[EXERCISE INSTRUCTIONS]
For every line that contains the string "Direct", pull that line out of the material below.

[DATA LISTING]
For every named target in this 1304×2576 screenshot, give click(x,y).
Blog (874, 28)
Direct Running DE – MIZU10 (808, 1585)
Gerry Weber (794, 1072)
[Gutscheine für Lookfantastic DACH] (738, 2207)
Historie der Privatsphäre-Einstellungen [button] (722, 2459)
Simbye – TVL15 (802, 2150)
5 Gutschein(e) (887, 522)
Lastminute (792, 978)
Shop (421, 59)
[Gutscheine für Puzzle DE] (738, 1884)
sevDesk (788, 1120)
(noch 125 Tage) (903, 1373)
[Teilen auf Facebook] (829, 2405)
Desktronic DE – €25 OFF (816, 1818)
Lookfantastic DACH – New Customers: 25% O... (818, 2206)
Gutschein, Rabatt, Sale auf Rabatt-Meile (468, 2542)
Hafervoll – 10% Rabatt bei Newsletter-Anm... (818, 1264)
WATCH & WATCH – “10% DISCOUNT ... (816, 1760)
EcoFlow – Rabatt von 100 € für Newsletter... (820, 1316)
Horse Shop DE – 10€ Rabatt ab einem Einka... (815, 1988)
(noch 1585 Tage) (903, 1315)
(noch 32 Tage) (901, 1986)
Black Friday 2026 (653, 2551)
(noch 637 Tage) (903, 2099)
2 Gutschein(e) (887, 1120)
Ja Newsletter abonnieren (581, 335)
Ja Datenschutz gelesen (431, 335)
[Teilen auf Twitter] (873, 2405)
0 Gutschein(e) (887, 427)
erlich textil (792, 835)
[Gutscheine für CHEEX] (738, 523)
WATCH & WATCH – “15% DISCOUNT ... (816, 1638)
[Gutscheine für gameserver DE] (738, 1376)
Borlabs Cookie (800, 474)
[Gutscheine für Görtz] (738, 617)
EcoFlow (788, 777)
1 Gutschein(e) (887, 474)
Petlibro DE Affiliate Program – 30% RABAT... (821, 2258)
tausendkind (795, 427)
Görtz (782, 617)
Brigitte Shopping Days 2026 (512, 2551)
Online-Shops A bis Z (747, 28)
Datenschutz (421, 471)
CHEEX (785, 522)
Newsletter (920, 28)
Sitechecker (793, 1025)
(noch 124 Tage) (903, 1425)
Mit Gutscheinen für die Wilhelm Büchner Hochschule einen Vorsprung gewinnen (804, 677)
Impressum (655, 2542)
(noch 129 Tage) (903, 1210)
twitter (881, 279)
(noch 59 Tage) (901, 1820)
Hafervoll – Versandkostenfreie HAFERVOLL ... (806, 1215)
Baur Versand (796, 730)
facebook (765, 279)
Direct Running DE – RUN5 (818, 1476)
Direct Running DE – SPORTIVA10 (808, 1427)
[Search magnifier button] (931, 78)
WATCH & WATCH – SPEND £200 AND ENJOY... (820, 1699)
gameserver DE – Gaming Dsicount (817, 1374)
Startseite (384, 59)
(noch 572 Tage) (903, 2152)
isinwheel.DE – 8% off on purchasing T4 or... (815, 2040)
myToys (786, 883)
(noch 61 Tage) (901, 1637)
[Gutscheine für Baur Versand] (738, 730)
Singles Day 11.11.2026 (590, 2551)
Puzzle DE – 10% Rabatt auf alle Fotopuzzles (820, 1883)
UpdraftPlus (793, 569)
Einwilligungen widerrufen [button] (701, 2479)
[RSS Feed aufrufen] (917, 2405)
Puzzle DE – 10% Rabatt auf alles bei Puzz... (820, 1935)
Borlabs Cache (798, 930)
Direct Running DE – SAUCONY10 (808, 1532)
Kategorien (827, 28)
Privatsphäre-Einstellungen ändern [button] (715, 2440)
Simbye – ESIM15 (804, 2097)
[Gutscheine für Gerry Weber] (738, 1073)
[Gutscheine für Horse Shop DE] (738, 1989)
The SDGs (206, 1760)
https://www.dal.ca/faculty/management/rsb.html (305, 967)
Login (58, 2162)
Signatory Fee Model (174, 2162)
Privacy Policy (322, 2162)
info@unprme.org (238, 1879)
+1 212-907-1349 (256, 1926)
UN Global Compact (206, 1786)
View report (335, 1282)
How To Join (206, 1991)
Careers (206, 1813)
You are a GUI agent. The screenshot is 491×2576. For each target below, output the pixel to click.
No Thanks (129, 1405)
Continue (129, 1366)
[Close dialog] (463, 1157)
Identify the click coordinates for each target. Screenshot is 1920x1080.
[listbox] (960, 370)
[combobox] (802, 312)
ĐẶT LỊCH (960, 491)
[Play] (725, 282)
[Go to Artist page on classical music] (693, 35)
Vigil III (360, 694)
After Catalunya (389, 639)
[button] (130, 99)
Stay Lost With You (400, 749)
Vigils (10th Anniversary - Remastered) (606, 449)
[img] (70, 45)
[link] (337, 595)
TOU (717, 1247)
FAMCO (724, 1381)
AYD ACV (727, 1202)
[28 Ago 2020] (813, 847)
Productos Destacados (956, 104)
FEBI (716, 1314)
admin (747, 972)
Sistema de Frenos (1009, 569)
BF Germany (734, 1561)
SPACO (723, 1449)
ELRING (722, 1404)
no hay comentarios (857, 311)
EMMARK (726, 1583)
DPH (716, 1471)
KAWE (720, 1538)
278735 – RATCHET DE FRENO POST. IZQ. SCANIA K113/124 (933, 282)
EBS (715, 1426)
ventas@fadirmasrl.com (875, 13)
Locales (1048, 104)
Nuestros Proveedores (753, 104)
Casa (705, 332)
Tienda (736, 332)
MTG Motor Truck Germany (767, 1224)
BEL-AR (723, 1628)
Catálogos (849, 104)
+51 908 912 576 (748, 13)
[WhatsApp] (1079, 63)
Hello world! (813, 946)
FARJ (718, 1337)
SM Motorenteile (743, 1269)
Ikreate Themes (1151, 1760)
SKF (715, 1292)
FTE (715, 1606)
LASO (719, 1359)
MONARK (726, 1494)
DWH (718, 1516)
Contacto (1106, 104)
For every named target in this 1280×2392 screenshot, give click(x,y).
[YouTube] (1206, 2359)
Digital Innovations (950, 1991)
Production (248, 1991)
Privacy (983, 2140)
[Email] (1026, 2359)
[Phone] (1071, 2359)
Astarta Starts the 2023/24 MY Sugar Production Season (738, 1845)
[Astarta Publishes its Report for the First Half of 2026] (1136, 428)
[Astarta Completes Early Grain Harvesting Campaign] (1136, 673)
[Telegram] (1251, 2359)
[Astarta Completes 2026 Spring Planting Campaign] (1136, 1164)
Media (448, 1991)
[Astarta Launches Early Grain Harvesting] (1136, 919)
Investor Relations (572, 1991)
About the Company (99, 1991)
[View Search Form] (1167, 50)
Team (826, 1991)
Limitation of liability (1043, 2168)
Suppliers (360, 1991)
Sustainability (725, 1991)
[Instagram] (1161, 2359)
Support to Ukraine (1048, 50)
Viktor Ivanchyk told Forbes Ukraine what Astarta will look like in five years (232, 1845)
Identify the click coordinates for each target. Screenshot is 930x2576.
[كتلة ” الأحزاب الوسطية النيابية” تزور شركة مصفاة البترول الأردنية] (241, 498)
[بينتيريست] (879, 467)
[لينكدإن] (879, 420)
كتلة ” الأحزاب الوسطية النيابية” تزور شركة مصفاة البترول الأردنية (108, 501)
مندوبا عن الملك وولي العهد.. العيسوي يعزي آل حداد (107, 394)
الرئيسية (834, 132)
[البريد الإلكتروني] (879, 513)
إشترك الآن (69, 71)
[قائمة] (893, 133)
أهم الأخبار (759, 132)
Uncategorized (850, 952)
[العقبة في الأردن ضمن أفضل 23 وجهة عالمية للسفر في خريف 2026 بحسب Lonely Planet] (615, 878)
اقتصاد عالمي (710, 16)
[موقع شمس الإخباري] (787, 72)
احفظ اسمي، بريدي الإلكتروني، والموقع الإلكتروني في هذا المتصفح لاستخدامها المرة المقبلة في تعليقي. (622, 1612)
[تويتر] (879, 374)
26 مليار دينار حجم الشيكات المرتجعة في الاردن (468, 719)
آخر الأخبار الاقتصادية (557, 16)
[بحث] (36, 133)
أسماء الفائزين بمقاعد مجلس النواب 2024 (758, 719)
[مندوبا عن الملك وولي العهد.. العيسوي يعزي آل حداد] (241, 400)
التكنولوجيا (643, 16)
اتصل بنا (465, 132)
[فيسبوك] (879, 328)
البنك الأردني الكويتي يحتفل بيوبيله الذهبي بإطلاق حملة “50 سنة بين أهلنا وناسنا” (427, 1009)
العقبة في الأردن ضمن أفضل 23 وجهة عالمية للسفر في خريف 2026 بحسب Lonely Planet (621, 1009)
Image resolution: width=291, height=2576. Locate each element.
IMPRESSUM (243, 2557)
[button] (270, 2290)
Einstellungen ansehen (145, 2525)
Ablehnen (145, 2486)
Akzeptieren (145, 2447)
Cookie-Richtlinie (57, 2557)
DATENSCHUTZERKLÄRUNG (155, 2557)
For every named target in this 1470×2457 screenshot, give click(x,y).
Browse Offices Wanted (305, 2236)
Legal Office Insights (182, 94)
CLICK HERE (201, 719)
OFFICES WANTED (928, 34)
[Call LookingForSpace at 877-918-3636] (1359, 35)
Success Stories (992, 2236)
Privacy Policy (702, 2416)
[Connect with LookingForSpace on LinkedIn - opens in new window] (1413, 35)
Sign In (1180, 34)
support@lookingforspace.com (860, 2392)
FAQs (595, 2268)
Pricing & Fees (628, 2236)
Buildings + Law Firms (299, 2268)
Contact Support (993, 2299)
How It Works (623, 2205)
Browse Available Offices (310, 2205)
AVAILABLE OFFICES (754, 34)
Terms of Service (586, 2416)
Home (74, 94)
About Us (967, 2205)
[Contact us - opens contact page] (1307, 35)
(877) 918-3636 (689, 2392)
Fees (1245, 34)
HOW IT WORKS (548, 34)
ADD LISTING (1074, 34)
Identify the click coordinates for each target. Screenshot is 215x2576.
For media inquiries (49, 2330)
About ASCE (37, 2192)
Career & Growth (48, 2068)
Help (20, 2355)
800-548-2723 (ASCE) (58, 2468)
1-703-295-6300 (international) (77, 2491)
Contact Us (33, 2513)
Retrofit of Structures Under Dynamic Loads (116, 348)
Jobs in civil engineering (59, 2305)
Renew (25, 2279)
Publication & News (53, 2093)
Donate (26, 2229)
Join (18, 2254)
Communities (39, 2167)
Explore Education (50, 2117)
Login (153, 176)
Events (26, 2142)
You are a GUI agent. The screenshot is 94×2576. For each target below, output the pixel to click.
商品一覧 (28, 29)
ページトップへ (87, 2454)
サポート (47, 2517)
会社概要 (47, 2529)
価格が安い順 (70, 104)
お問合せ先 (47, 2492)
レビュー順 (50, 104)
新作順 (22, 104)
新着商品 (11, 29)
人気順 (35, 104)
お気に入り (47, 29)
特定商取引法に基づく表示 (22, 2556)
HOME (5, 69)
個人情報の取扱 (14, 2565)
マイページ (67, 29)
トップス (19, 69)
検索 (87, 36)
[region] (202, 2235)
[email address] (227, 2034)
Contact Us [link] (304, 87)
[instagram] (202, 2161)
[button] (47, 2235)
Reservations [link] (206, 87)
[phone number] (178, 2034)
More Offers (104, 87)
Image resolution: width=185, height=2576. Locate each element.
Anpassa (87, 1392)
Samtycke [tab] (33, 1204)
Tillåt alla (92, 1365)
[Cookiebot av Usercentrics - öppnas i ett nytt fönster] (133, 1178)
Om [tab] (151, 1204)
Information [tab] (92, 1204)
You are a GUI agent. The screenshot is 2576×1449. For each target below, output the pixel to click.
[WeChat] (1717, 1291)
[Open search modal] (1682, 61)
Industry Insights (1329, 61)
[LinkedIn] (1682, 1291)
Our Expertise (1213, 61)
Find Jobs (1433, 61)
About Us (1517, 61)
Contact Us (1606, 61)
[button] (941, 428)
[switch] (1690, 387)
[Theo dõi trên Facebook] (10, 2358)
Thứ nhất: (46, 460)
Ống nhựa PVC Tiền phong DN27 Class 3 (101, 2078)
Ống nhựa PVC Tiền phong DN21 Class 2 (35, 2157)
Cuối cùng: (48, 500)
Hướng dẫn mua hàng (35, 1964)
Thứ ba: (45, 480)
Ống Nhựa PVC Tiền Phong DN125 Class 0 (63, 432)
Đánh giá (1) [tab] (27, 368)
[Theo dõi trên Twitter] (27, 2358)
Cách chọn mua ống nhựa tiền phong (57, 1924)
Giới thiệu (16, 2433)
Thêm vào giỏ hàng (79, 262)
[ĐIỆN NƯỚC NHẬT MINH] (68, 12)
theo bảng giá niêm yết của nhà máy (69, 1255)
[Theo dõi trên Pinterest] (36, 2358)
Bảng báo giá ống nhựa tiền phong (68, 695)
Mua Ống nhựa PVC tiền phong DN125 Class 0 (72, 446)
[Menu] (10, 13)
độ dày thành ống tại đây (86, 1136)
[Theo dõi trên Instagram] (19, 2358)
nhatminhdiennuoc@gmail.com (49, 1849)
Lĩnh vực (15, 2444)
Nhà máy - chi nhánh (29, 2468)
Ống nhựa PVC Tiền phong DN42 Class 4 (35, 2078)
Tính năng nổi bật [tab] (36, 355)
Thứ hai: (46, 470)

[ANSWER TO THE EXERCISE]
Direct Running DE – MIZU10 (808, 1585)
Direct Running DE – RUN5 (818, 1476)
Direct Running DE – SPORTIVA10 (808, 1427)
Direct Running DE – SAUCONY10 (808, 1532)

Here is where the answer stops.